I wonder if this is what Jesus warns about when he says, ‘For many will come in My name, saying, “I am the Christ,” and will deceive many’ (Matthew 24:5). One thing’s for sure: the book is completely antithetical to the Christian Christ. There are blasphemous quotes about the Jesus of the Bible, saying that it is a ‘pathetic error’ to cling to the ‘rugged cross’ and describing the journey to the cross as useless.
Many New Agers have never actually read ACIM, but the ideas are so widespread in the New Age that most people have absorbed the belief system without consciously being aware of where it comes from. I know I picked up ideas about the ‘Christ within’ and ‘Christ consciousness’. These ideas can sound loving and ‘ear-tickling’, but there’s a sinister undertone to the belief system that most New Agers may not be fully aware of. There is an implication that anyone who does not ‘unify’ with this philosophy is a problem that needs to be either ‘healed’ or ‘removed’.

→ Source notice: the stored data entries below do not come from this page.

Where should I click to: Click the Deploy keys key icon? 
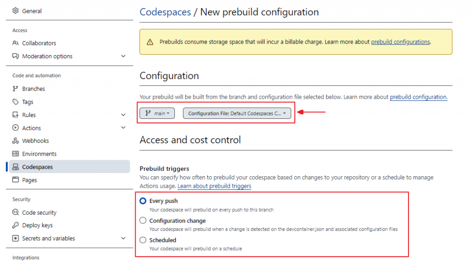point(16,225)
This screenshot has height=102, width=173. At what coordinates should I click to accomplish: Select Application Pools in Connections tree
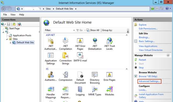[22, 36]
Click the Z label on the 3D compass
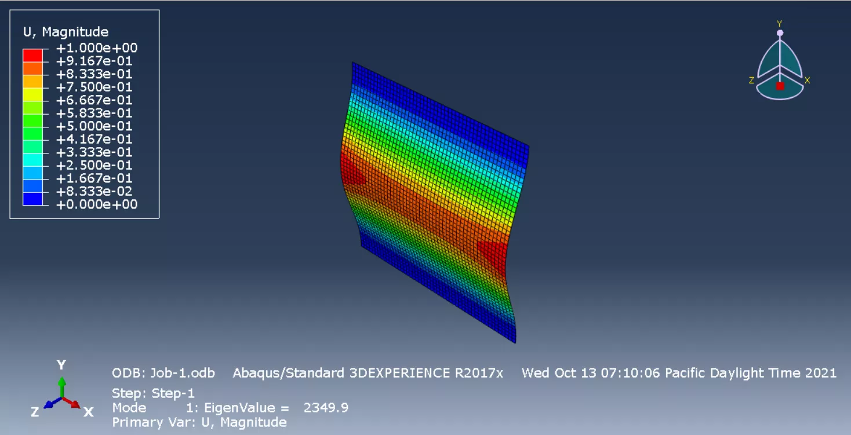 point(752,81)
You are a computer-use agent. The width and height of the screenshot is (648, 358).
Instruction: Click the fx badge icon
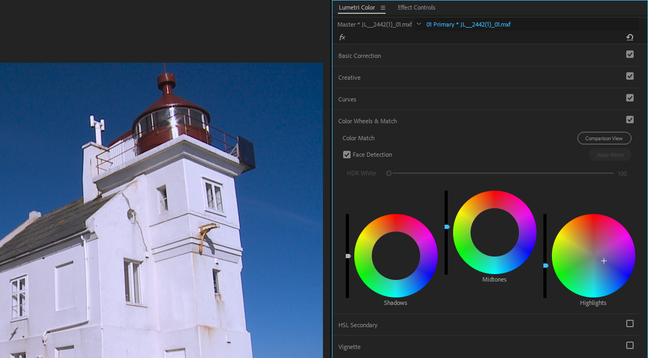point(342,37)
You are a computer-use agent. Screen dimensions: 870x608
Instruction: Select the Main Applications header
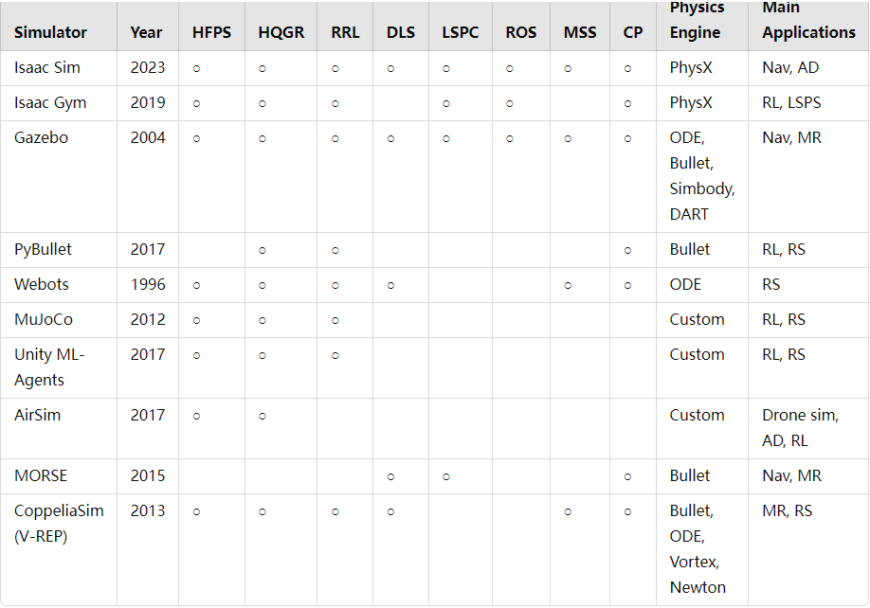point(808,20)
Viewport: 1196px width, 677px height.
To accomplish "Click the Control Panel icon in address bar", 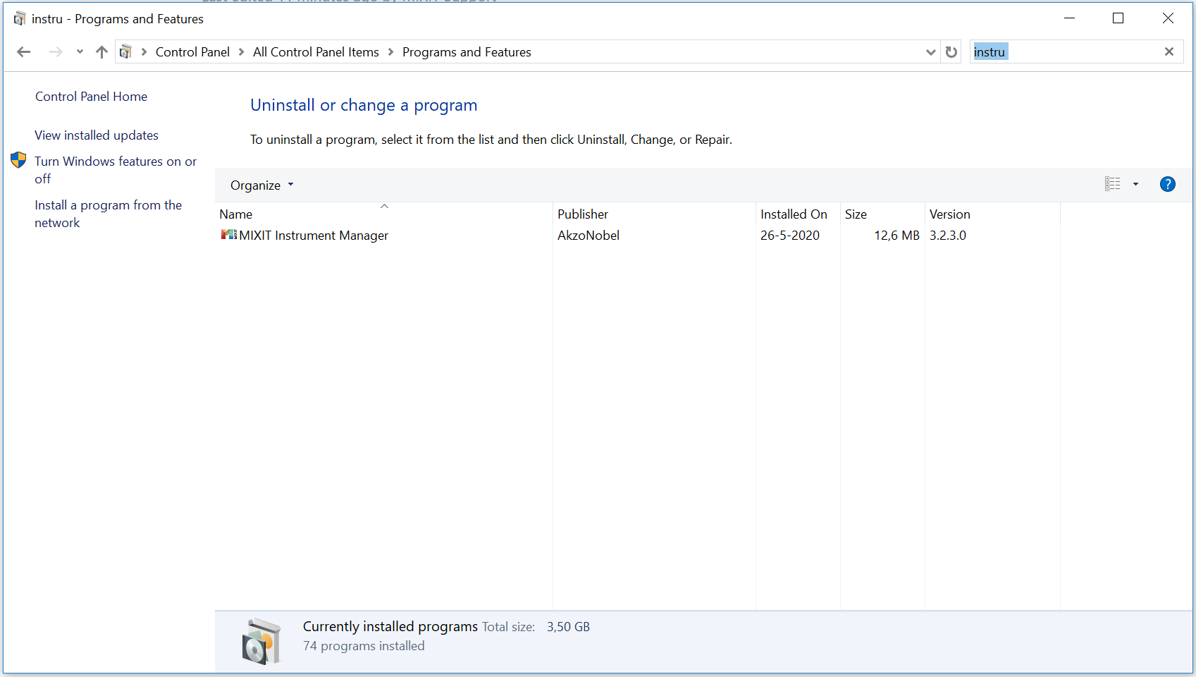I will 126,52.
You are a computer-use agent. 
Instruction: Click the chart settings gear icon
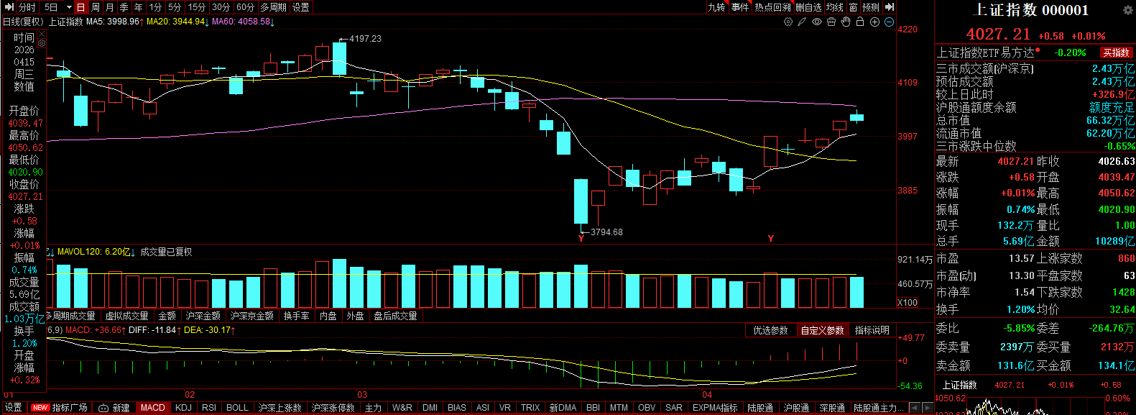click(x=788, y=22)
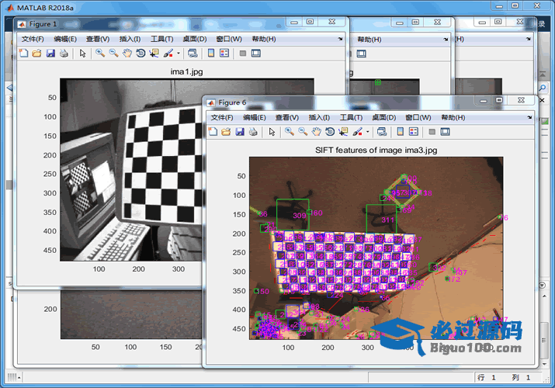555x388 pixels.
Task: Activate Rotate 3D tool in Figure 6
Action: click(x=330, y=132)
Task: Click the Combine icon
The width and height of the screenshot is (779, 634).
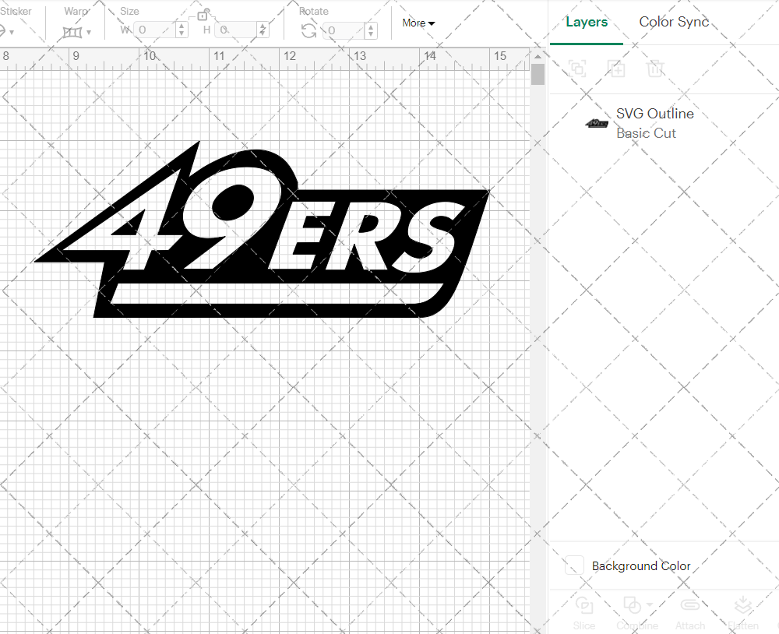Action: pos(633,604)
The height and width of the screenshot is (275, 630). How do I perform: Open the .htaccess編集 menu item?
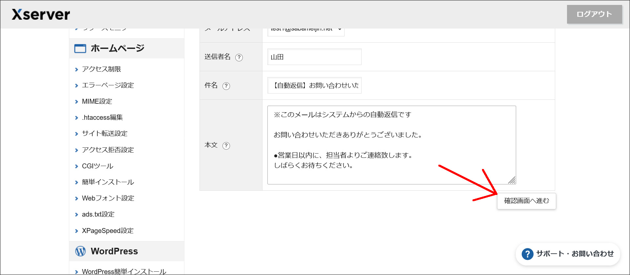102,117
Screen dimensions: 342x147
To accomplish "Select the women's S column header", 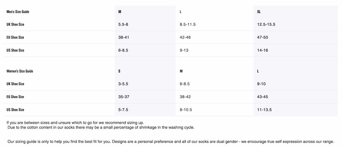I will (x=119, y=71).
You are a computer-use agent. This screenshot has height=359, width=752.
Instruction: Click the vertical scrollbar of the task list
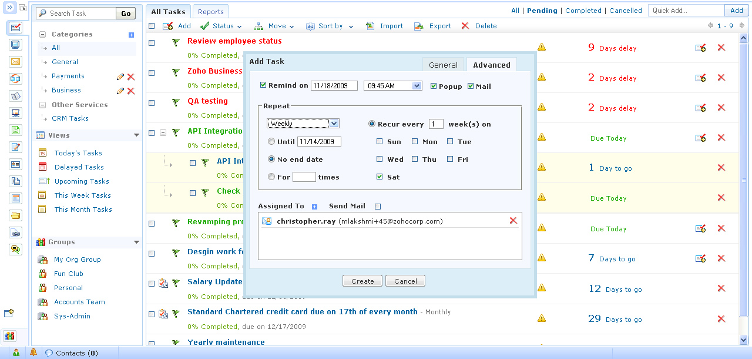coord(743,177)
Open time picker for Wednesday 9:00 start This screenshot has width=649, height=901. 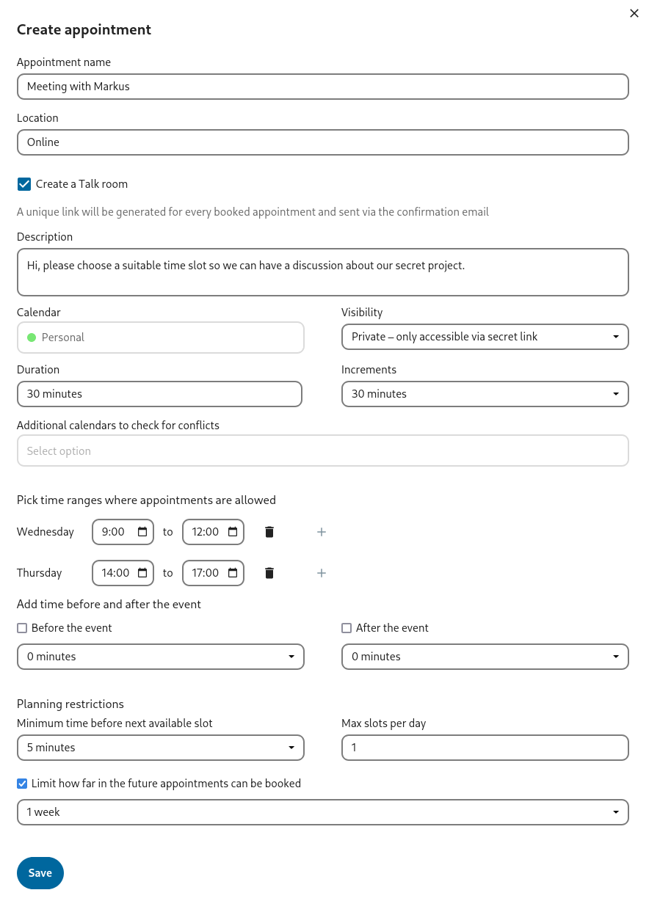point(142,532)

Warren B. Smith, a teacher of A Course in Miracles, came across the book The Beautiful Side of Evil by Johanna Michaelsen, which describes her experiences with ‘another’ Jesus. After converting to Christianity, he recounts how it was the Scripture included in her book that convicted him of who the real Jesus was. As the New Age becomes more and more popular, sharing Bible verses about the real Jesus is the powerful antidote for those who have ears to hear.